L'afide lanigero (Eriosoma lanigero) rappresenta una problematica sempre più diffusa e di difficile contenimento. Anche per la produzione biologica sta diventando un fattore limitante, arrivando talvolta a determinare l'estirpo di interi meleti ormai non più produttivi. Tuttavia, gli ultimi inverni, tendenzialmente più miti, ne stanno facilitando lo svernamento anche a livello di chioma. Le temperature di fine stagione (settembre-ottobre), registrate altresì mediamente più elevate, stanno determinando un prolungamento sia della messa a riposo delle piante, sia dell'attività del fitofago, il quale viene spesso osservato nel corso delle operazioni di raccolta. È stato inoltre osservato come il suo limitatore naturale, l'imenottero parassitoide Aphelinus mali, arrivi nel meleto troppo tardi (da metà giugno), ovvero quando i danni sono già in parte compiuti. A questi fattori, si sommano poi la riduzione di principi attivi disponibili, le distanze d'impianto sempre più ridotte e le pratiche agronomiche non razionali, che favoriscono ulteriormente lo sviluppo del parassita.

L'attività sperimentale svolta si è posta come obiettivo la valutazione dell'efficacia di strategie di difesa alternative mediante interventi, in autunno e d'inverno, con principi attivi comunemente utilizzati per la difesa del melo (ad esempio fosmet, olio minerale, eccetera) e l'impiego in post fioritura della Beauveria bassiana (Naturalis) recentemente registrata contro l'avversità. I risultati emersi hanno evidenziato un'efficacia parziale dei trattamenti realizzati, rilevando un rallentamento dell'attività del fitofago, ma non un suo completo controllo.
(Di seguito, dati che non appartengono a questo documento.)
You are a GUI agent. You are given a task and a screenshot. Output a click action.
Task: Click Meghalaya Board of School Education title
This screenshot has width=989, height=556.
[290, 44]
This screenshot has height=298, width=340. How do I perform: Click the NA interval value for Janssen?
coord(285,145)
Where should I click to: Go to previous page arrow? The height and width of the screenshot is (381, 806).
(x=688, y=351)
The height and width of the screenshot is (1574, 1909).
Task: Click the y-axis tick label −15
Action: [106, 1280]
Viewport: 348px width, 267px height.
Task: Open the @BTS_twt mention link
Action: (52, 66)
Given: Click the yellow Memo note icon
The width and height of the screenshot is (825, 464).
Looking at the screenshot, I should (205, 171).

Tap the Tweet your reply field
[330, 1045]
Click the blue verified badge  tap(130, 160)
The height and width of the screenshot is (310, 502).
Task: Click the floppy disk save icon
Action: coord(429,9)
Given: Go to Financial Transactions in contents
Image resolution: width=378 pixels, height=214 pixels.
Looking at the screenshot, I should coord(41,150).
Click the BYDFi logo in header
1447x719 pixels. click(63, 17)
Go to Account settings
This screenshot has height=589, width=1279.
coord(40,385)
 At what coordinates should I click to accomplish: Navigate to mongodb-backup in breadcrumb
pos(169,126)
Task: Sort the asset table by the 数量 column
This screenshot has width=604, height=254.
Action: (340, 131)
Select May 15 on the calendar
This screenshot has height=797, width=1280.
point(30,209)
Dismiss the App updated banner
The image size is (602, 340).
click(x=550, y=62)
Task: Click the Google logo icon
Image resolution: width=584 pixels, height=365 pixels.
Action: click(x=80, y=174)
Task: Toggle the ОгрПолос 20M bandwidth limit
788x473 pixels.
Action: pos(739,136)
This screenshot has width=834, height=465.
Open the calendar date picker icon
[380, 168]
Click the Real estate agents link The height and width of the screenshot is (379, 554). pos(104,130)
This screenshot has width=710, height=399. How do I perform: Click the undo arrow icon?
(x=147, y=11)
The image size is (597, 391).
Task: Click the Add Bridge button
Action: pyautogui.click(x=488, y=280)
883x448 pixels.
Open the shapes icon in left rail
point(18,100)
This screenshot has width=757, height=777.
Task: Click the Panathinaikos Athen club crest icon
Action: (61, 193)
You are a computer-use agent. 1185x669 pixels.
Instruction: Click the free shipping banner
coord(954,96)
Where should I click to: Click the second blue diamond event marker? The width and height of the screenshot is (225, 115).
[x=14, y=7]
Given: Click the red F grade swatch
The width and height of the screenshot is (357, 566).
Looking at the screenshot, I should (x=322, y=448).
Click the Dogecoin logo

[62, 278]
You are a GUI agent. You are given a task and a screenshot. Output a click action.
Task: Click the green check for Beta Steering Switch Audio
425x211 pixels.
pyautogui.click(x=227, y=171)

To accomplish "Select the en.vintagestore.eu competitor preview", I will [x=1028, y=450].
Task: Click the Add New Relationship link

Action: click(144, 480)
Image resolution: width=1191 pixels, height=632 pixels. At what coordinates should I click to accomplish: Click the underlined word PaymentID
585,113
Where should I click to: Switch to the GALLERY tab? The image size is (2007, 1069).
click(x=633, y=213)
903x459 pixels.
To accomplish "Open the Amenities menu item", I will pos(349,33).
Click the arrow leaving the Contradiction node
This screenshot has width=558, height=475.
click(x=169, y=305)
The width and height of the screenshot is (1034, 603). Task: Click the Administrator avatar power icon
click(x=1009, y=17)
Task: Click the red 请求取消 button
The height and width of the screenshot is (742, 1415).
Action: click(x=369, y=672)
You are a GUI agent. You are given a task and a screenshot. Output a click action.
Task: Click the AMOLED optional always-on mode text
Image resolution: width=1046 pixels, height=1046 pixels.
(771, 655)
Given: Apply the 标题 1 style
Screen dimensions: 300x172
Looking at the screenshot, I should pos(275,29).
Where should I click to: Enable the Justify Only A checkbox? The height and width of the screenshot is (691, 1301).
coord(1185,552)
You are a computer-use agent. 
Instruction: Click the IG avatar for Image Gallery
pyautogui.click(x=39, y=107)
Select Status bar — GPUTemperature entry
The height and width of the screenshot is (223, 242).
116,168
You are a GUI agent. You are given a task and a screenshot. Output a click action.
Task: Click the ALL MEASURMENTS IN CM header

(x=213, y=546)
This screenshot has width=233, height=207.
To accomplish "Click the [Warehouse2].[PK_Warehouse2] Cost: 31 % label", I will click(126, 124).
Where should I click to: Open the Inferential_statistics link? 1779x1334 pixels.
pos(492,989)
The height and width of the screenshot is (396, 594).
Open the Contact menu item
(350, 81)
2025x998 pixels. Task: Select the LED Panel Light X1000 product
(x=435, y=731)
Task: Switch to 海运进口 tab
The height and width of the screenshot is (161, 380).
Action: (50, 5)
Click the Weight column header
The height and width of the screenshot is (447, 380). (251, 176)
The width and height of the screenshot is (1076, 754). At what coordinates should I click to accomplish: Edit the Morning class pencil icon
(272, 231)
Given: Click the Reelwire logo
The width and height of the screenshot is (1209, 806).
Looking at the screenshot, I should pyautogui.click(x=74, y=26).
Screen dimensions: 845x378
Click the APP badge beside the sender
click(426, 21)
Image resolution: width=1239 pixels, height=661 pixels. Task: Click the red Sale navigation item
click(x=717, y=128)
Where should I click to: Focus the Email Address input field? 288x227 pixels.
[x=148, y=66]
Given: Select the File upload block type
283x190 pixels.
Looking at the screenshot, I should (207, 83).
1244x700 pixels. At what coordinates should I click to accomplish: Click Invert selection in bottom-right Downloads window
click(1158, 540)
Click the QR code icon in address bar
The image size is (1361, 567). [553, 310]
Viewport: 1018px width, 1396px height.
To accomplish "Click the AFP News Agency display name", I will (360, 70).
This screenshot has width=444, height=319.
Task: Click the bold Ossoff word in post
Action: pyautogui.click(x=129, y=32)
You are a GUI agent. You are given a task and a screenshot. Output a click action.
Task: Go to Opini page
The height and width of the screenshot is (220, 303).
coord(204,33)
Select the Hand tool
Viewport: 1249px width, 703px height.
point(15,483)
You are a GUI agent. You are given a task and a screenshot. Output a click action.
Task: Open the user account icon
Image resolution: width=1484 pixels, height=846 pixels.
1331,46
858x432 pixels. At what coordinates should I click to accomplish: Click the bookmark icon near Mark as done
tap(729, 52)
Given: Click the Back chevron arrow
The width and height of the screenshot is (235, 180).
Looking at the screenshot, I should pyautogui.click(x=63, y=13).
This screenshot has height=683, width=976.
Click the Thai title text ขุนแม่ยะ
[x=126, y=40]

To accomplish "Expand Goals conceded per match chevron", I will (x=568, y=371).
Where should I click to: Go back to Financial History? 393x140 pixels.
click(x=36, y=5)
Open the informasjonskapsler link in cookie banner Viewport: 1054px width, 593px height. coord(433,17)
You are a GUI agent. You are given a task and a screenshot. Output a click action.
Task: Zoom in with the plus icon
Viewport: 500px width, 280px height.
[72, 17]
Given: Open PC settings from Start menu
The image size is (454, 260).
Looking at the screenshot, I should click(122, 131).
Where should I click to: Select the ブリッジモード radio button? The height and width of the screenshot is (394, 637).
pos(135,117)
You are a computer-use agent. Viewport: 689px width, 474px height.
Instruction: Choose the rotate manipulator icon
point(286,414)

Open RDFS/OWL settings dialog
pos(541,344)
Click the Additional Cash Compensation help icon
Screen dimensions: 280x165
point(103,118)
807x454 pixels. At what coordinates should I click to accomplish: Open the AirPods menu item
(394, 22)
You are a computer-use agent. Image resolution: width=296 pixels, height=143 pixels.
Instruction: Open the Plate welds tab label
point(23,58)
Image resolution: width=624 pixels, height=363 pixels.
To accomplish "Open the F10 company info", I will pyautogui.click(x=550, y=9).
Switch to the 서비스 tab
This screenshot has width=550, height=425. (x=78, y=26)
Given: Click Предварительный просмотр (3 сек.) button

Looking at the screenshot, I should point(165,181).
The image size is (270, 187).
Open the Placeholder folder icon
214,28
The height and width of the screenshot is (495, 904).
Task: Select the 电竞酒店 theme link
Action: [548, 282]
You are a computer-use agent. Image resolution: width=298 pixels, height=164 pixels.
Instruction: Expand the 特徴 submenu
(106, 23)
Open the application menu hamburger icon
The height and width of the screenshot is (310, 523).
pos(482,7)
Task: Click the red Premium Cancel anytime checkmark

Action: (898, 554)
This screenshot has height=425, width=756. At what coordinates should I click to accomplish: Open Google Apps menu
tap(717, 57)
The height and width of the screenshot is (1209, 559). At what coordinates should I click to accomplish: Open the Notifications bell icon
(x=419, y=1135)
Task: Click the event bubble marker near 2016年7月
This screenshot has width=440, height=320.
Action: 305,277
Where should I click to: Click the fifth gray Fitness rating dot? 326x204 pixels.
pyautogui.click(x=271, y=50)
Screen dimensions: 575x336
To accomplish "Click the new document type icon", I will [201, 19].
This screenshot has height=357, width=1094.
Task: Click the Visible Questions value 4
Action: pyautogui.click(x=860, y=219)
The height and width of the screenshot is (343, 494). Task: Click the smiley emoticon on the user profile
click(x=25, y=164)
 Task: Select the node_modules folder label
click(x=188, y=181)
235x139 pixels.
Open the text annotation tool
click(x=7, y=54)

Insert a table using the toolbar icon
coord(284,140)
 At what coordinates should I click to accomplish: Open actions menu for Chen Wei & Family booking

Da qui la necessità di integrare tra loro i mezzi tecnici a disposizione con una razionale gestione agronomica delle piante, una corretta programmazione dei prodotti ancora disponibili e la tutela dei predatori o dei parassitoidi naturali.


Forficula e lecanio del pesco: fitofagi emergenti della frutticoltura piemontese

Il ricercatore Alessandro Bevilacqua ha chiuso la mattinata con un intervento su due problematiche emergenti del pesco: la forficula e la cocciniglia a barchetta (Lecanio), ponendo l'attenzione su quelle che sono le principali misure preventive di contenimento attualmente disponibili.

Nel corso della campagna 2021 questi due insetti hanno determinato un danno significativo in molti pescheti. La forficula ha colpito principalmente le varietà precoci (Big top, eccetera), ma sono state segnalate perdite di prodotto anche su quelle a maturazione intermedia (Alitop, eccetera). La presenza del dermattero è in continua crescita in Piemonte e la situazione è preoccupante, sia su albicocco sia su pesco. Gli ultimi inverni più miti ne hanno favorito la sopravvivenza e la recente revoca dell'unica esca granulare registrata ha reso ancora più difficoltoso il suo contenimento.

Dopo aver esposto i risultati relativi alle indagini bioetologiche e alla valutazione di efficacia delle lavorazioni del suolo, con interventi autunnali e primaverili per il contenimento del fitofago, il ricercatore ha proseguito il suo intervento spiegando l'attività di monitoraggio condotta. Si è evidenziato che la comparsa dei giovani in quantità significative avviene da metà maggio (quando inizia la risalita sul tronco delle piante da frutto), mentre la comparsa degli adulti indicativamente da metà giugno. La lavorazione del terreno realizzata nell'autunno 2020 (ottobre) e nella primavera 2021 (aprile), a differenza di quanto osservato in passato in prove sperimentali analoghe, non ha determinato una riduzione significativa della popolazione del dermattero, e richiede ulteriori approfondimenti, soprattutto relativamente al momento di intervento.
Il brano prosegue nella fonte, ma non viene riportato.